Polisi Ungkap Indentitas Oknum Anggota DPRD Pandeglang Terduga Kasus Pelecehan Seksual

0
297

POLRES Pandeglang mengungkap identitas pelaku kasus pelecehan seksual terhadap perempuan yang dilakukan oleh salah satu anggota DPRD Kabupaten Pandeglang yang terjadi pada bulan April 2022 lalu.

Wakapolres Pandeglang, Kompol Andi Suhandi membenarkan bahwa pihaknya mendapat laporan terkait tindakan pelecehan seksual yang dilakukan oleh oknum Anggota DPRD Pandeglang, pada Senin (21/11/2022) kemarin.

“Berdasarkan informasi dari penyidik, untuk inisial terlapor itu Y, yang saat ini sebagai anggota DPRD Kabupaten Pandeglang. Dan rencananya, kami dari Polres Pandeglang akan melakukan duduk bersama. Jika korban mau berlanjut, maka kami akan meneruskan,” ungkapnya kepada Tuntas Media, Selasa (22/12022).

Dirinya menyebut, berdasarkan hasil laporan yang diterima, bahwa seluruh alat bukti sudah memenuhi unsur.

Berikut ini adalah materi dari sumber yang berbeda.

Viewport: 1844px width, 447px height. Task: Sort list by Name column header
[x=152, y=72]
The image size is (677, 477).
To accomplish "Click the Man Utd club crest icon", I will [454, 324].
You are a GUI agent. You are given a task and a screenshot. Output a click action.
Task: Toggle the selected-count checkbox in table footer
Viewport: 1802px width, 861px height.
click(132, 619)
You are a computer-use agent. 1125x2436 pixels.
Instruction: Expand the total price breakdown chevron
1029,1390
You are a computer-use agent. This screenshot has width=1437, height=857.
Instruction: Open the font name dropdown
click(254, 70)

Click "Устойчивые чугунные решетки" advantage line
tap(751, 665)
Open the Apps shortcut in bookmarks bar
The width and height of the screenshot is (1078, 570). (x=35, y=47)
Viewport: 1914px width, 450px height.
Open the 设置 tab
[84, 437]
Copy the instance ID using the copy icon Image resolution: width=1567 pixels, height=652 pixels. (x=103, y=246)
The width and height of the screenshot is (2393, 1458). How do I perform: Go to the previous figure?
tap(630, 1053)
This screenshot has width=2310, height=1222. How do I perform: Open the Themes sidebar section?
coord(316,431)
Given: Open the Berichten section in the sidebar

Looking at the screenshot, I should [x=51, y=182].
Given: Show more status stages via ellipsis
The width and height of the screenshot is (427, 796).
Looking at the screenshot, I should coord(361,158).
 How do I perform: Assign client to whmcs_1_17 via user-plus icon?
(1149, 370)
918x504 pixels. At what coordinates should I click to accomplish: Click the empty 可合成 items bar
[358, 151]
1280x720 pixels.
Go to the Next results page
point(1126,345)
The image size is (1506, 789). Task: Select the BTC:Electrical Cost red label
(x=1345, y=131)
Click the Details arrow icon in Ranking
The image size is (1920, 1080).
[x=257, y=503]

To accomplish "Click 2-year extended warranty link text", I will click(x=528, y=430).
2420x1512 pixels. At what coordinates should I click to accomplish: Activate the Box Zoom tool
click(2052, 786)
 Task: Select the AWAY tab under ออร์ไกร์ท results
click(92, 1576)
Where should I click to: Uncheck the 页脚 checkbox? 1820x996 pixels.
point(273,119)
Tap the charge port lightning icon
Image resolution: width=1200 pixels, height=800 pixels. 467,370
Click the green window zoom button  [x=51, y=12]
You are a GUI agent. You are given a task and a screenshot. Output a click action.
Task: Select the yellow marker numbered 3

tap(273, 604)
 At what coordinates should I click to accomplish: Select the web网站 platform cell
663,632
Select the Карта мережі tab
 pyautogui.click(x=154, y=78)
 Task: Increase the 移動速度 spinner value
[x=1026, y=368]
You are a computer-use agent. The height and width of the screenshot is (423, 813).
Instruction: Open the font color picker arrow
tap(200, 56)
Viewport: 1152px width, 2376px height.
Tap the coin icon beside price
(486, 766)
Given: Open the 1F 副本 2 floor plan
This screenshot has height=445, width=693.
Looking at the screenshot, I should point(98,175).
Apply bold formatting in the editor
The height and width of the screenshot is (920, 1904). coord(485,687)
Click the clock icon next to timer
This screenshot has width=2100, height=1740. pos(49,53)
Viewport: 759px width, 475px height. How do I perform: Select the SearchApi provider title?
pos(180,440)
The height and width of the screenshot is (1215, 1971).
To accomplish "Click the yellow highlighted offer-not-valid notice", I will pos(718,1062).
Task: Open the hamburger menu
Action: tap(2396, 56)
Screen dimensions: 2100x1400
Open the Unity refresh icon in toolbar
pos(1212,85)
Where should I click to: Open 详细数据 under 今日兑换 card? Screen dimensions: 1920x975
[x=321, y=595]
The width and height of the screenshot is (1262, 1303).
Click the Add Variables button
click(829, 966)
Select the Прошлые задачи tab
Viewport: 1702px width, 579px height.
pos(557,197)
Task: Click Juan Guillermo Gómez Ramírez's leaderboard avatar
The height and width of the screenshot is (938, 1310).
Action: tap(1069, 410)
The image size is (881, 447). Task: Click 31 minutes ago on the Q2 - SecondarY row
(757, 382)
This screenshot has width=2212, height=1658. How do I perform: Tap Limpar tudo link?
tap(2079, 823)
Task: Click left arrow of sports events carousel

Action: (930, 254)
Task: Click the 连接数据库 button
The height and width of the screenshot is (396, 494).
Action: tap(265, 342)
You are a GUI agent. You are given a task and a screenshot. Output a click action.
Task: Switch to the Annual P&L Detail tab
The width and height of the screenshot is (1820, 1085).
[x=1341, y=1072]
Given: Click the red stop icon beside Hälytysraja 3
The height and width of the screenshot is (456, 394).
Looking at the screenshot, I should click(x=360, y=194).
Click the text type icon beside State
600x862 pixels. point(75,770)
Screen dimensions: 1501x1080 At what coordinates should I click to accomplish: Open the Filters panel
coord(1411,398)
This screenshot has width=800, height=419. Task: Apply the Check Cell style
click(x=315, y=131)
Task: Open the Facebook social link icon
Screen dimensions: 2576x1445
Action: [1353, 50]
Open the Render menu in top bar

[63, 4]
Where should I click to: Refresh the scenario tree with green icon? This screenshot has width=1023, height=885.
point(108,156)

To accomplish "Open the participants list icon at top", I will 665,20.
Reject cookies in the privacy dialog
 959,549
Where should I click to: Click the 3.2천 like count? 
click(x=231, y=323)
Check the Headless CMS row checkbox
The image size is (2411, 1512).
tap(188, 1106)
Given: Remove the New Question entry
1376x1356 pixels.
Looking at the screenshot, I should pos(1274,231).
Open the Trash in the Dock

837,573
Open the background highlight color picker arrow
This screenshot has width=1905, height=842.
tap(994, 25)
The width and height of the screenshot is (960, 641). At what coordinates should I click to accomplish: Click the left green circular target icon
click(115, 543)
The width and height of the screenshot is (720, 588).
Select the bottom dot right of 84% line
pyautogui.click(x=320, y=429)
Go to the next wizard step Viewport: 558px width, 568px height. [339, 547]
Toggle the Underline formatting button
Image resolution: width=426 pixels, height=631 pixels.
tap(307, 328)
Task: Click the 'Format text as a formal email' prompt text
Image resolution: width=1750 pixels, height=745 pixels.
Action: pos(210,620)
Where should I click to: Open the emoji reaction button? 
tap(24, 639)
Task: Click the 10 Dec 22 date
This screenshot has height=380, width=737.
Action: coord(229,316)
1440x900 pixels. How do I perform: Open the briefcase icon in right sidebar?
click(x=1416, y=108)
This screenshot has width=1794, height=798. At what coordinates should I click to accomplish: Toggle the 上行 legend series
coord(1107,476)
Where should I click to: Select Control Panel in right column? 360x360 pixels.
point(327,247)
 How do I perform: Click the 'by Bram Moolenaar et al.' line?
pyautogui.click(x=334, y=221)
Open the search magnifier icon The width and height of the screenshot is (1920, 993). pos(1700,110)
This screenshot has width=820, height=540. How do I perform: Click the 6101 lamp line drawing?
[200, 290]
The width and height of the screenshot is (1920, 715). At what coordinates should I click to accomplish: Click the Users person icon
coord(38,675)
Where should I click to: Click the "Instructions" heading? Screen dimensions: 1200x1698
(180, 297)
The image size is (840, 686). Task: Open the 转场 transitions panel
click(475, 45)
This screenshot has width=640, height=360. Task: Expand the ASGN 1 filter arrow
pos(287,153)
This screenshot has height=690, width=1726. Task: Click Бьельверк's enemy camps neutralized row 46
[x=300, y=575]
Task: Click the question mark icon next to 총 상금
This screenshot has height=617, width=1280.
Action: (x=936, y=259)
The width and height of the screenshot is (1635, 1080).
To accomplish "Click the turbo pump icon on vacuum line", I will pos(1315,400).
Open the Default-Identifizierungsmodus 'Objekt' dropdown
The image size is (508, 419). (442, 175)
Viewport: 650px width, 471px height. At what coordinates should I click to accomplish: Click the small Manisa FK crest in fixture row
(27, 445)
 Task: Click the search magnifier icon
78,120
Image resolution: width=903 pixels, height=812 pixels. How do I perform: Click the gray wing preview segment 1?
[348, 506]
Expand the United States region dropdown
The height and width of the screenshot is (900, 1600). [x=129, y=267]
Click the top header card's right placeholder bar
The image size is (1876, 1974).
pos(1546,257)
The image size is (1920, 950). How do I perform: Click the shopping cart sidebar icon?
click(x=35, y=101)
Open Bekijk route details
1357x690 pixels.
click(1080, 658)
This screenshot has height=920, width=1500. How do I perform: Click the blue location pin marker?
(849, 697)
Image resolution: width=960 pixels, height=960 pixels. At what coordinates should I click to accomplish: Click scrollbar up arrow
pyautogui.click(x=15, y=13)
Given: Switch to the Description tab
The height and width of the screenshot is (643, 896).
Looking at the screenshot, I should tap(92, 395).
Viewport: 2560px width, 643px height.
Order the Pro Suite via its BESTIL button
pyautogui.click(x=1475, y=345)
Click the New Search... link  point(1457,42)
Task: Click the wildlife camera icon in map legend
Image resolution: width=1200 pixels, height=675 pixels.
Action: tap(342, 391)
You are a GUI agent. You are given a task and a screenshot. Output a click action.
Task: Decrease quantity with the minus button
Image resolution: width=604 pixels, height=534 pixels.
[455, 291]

“Kalau dari hasil visum korban, itu ada tanda-tanda yang memang sedikit ada paksaan. Dan hasil visum tersebut sudah menguatkan, serta unsur terpenuhi ke ranah pencabulan,” kata Andi.

Andi mengatakan, bahwa saat penyidik hendak memeriksa pelapor kasus dugaan pelecehan seksual yang dilakukan terduga Y pada Bulan Mei 2022, korban mencabut kembali laporan tersebut.

Tidak lama kemudian, kata Andi, pada tanggal 5 Mei, melalui pesan WhatsApp oleh penyidik yang bernama Wahyu, bersangkutan akan dimintai keterangan, namun korban tidak hadir ke Mapolres Pandeglang.

“Sebenarnya pada tanggal 22 April, korban yang berinisial N sudah buat laporan. Namun sebelum dilakukan pemeriksaan dan penyidikan, korban melakukan pencabutan laporan pada tanggal 28 April 2022. Kemudian, pada tanggal 20 Juli 2022, korban didampingi oleh LPA atas nama Ibu Ani datang ke Polres dengan membawa surat pencabutan laporan,” ungkap Andi.

“Sekarang korban minta dinaikan lagi laporannya, khawatirnya ada entah mungkin itu kesepakatan dari mereka berdua yang kami tidak tahu yang tidak dipenuhi, dan akhirnya muncul kembali kasus ini. Kita profesional saja,” sambungnya.

Andi menerangkan, jika pihak keluarga korban sempat meminta kepada kepolisian agar menghentikan dugaan kasus pelecehan seksual tersebut. Namun, pihak keluarga korban kembali meminta untuk melanjutkan proses hukum.

“Pada saat diproses kembali, korban bertanya kenapa saya dipanggil? Kan saya sudah mencabut laporan. Polres Pandeglang sudah melakukan pemeriksaan terhadap korban, 4 saksi, dan dari LPA,” ujarnya.